Martin Road Series DRS1 Dreadnought
Known as the working guitarist’s choice the Martin Road Series has long had a reputation for delivering a lot of guitar at modest prices. This is the rebirth of the series launched in 2001. This model stands heads and shoulders above its predecessor the Martin DXME. It seems that Martin has found that magical middle ground where quality and cost effectiveness meet. This series still produces rich round sounds despite a smaller neck. So those with large hands beware, everyone else happy playing.
Gretsch G100CE Synchromatic
Pro: Bright sound
Con: High bridge
This spruce and maple dream is a throwback to the dance jazz filed days of the 1940s. The chrome tailpiece is a nice juxtapose to the Florence style cutaway. Another nod to the 40s is the decidedly overall Art Deco style of the instrument. Floaty excited tones is the highlight of this craft.
Ovation AX Series 2078AX-5
The Ovation AX newest model has been hailed as one of the most ergonomic acoustic guitars of this generation. The sculpted body was redesigned for maximum comfort for players whether practicing at home or in a performance position for hours at a time. The deep bowl creates a rich tone that even the most discerning musician would be hard pressed to find issue with.
Eastman AC422CE Grand Auditorium Cutaway
Pro: Fine crafted body
Con: AC20 Amp not user friendly
Chinese designed, but handcrafted in the U.S.A. While the size is a bit smaller than comparable cutaways of the Venetian style it does not impact sound quality. The heirloom mahogany body is painstakingly crafted and intended to last for generations. The only setback is the preamp settings are not easily modified. Rather most control functions can only be changed on the line amplifier.

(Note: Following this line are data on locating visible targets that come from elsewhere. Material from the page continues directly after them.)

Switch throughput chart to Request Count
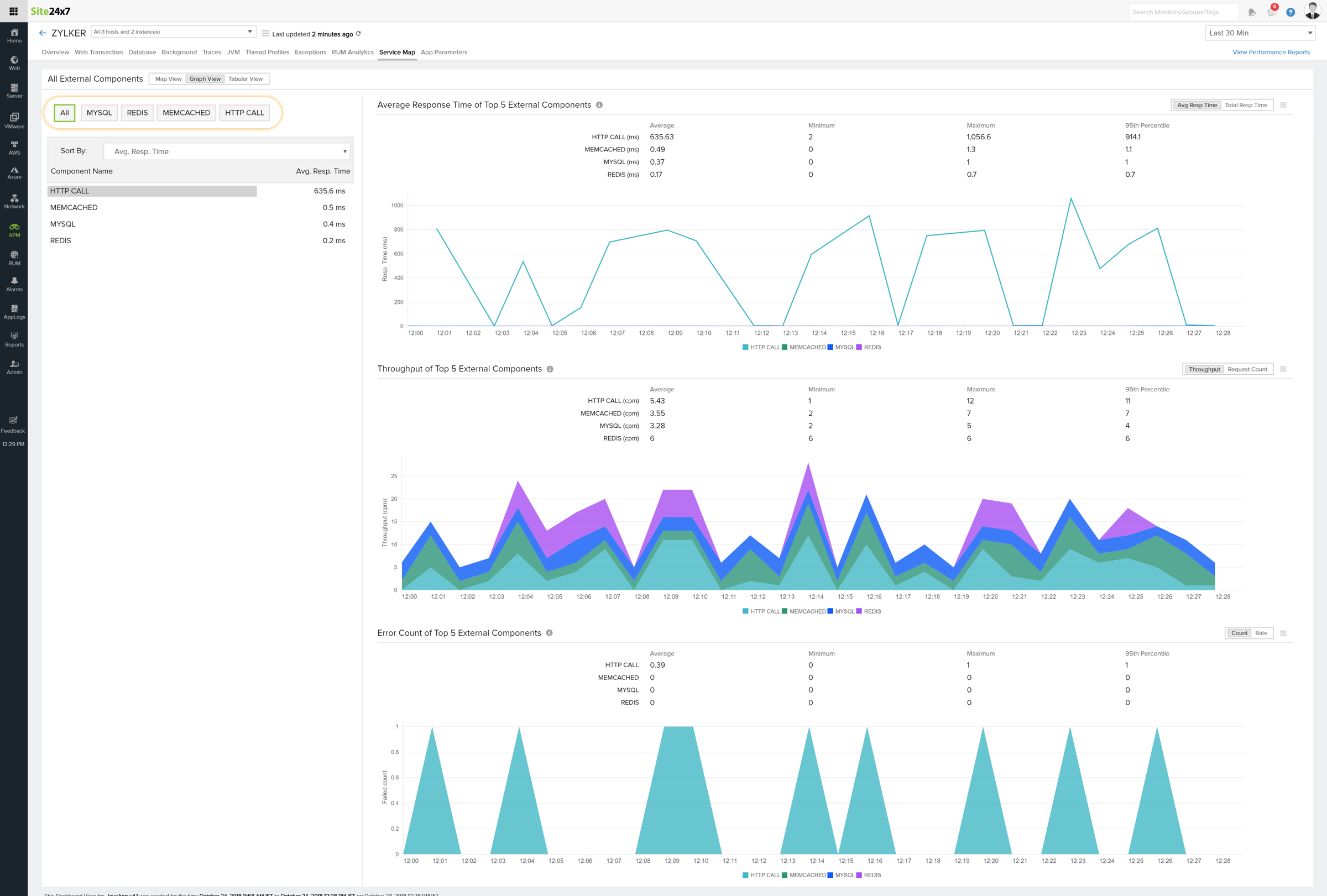Image resolution: width=1327 pixels, height=896 pixels. pyautogui.click(x=1247, y=369)
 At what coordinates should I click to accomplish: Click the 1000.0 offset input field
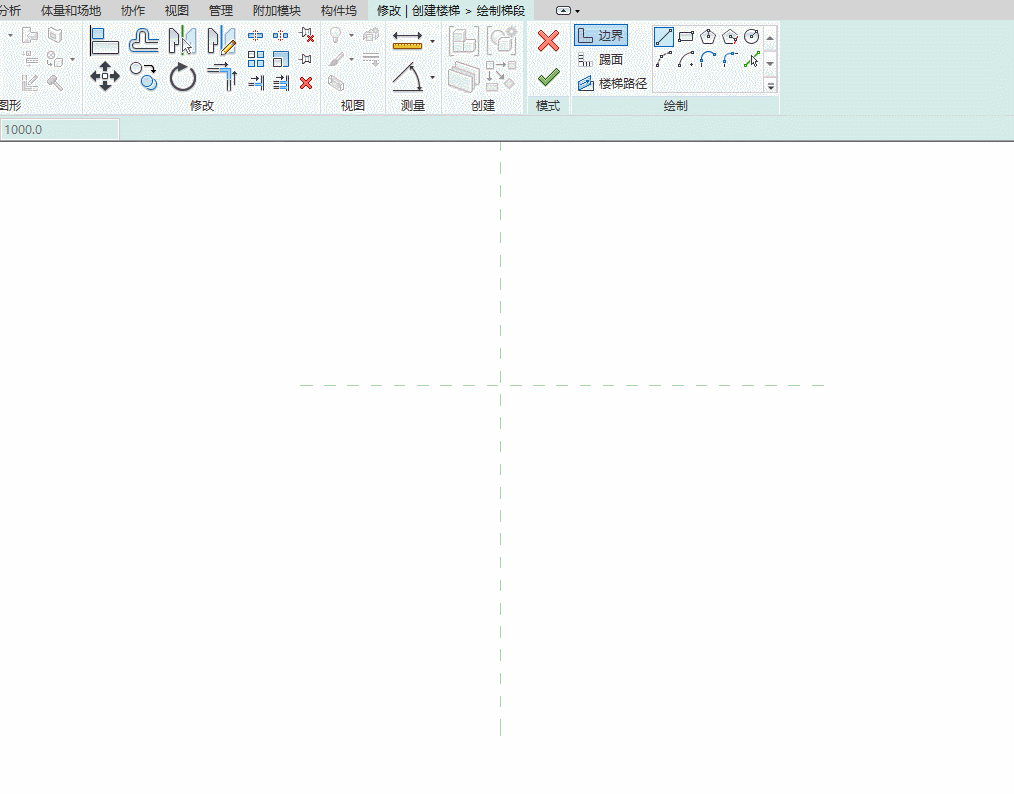click(x=59, y=129)
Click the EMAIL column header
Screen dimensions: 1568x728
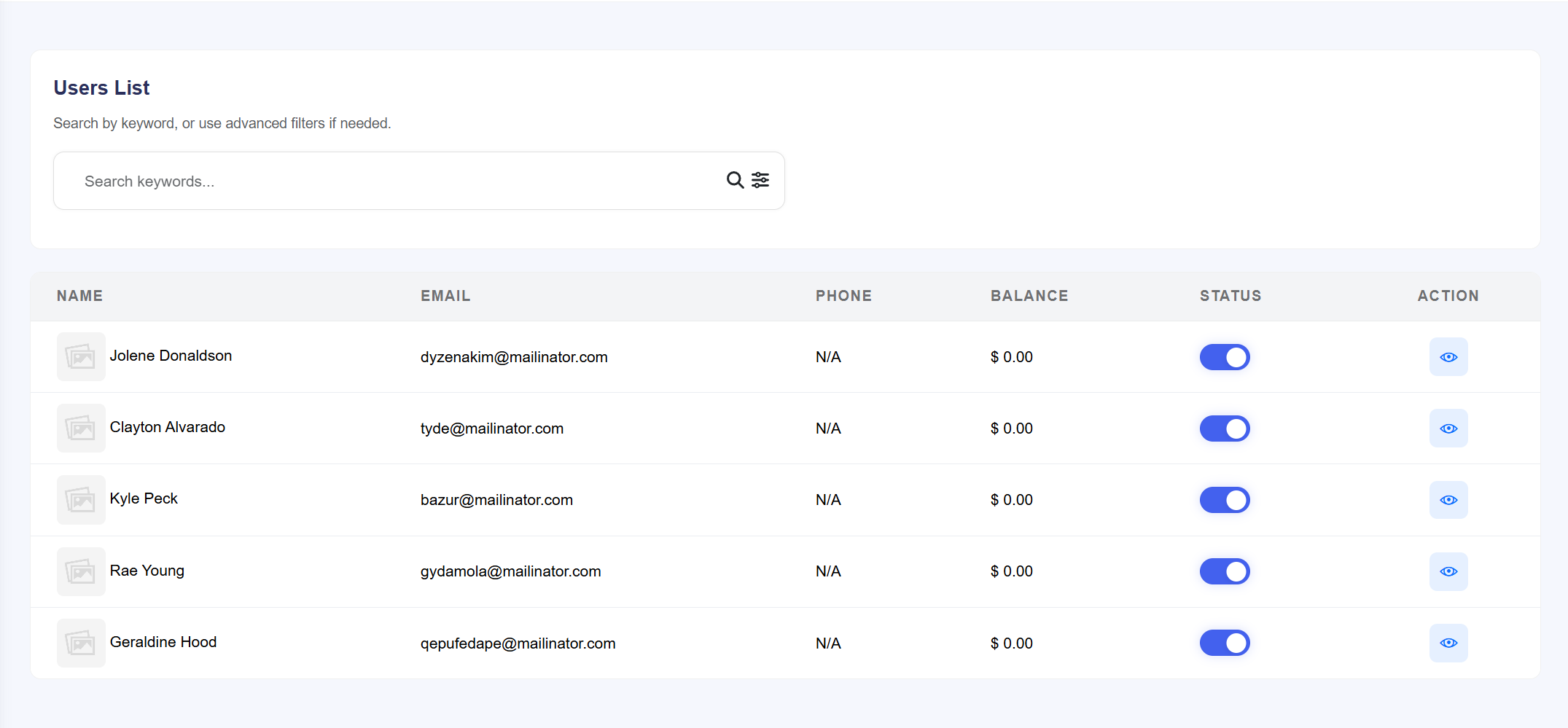[x=445, y=296]
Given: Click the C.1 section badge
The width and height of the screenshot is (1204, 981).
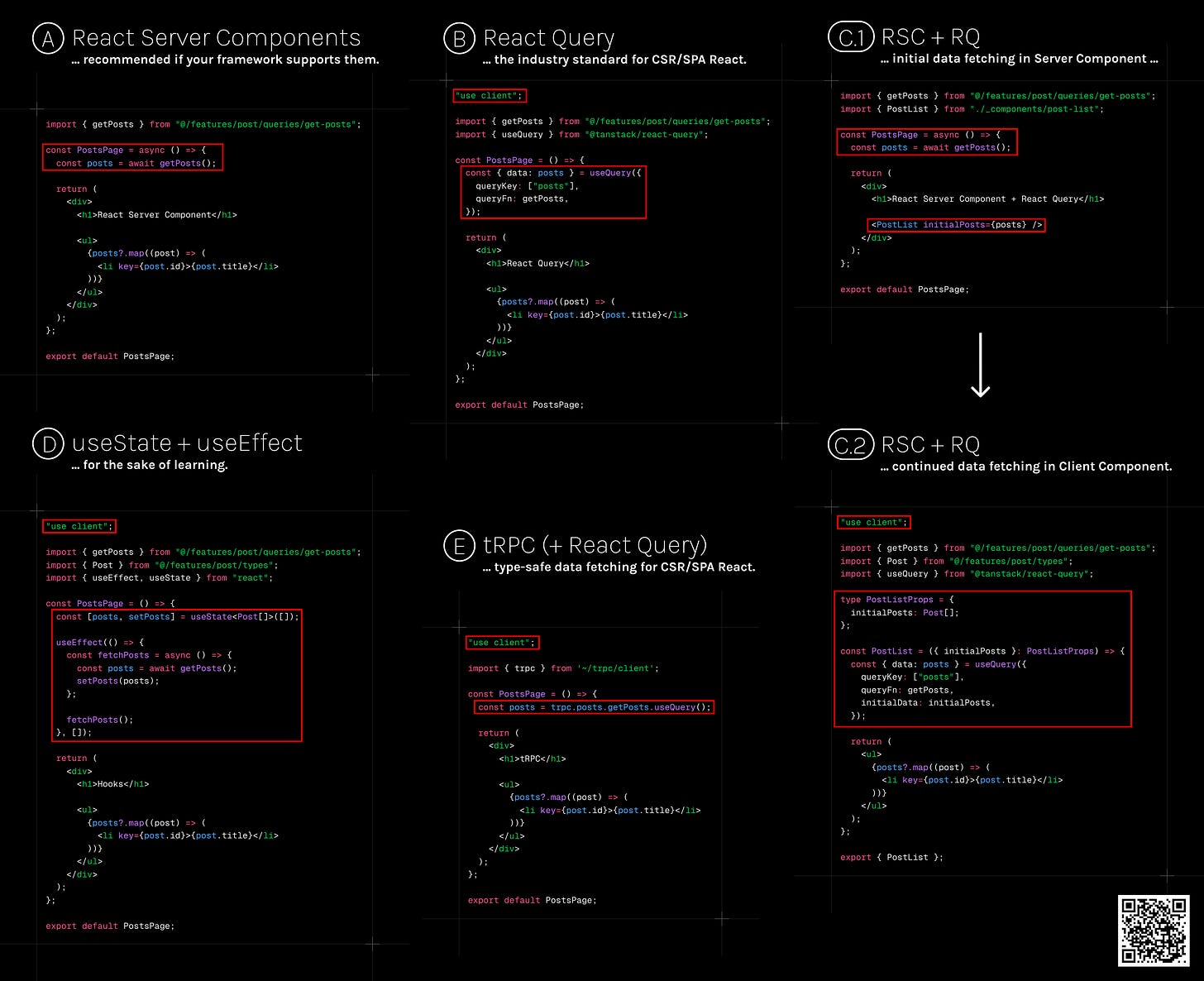Looking at the screenshot, I should click(851, 38).
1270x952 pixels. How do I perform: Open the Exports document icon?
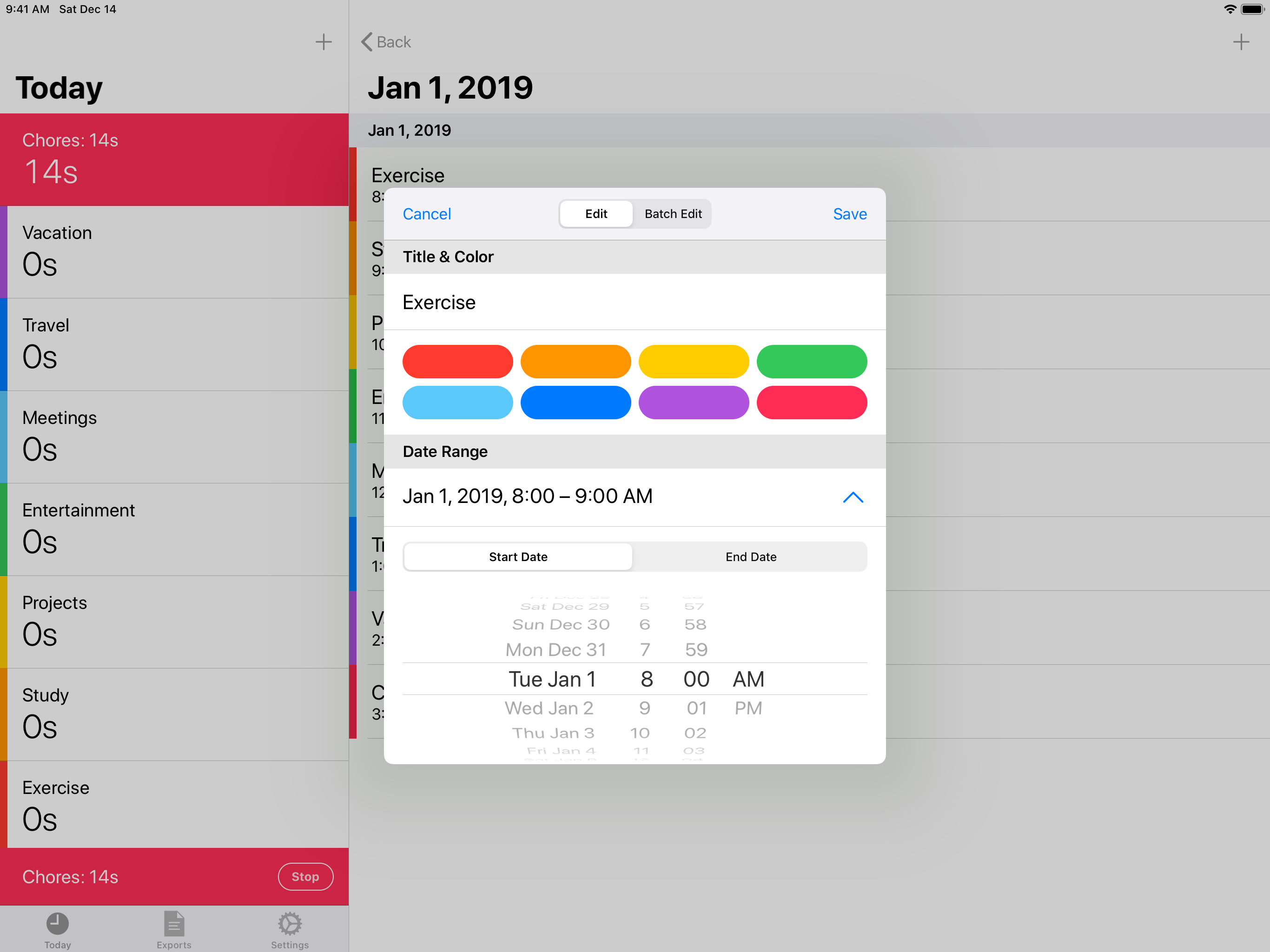point(174,924)
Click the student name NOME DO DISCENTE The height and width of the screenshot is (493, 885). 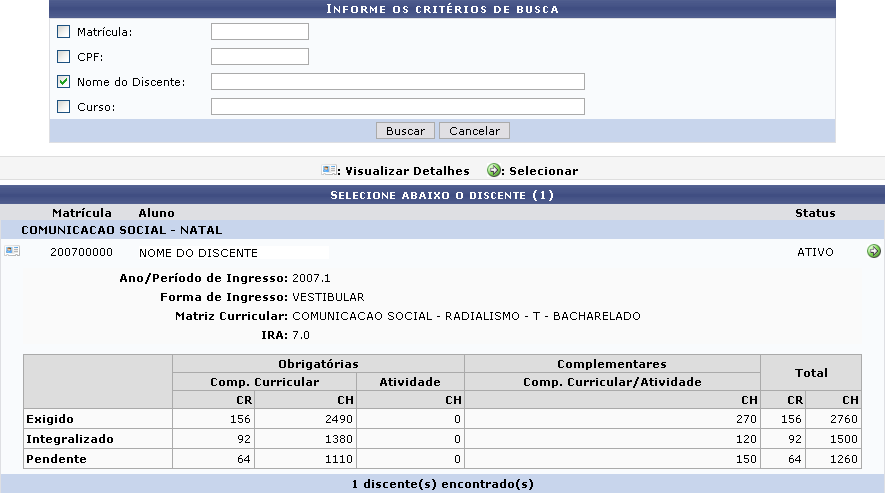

Takamine Pro Series 1 P1DC Dreadnought Body Acoustic Electric Guitar
Pro: Modular preamp, excellent noise reduction
Con: Less than durable access points
If acoustic electric guitars were currency the Takamine Dreadnought series would be Fort Knox. The smooth sounds generated by three wood types (Cedar, Rosewood and Sapele) are bar none. Easy for novice and professional players alike. Noise cancellation and line signal development are among the best in the industry, running off a single 9-volt battery. According to specifications one premium battery can provide more than 250 hours. That could easily result in 100 sets before you have to change batteries.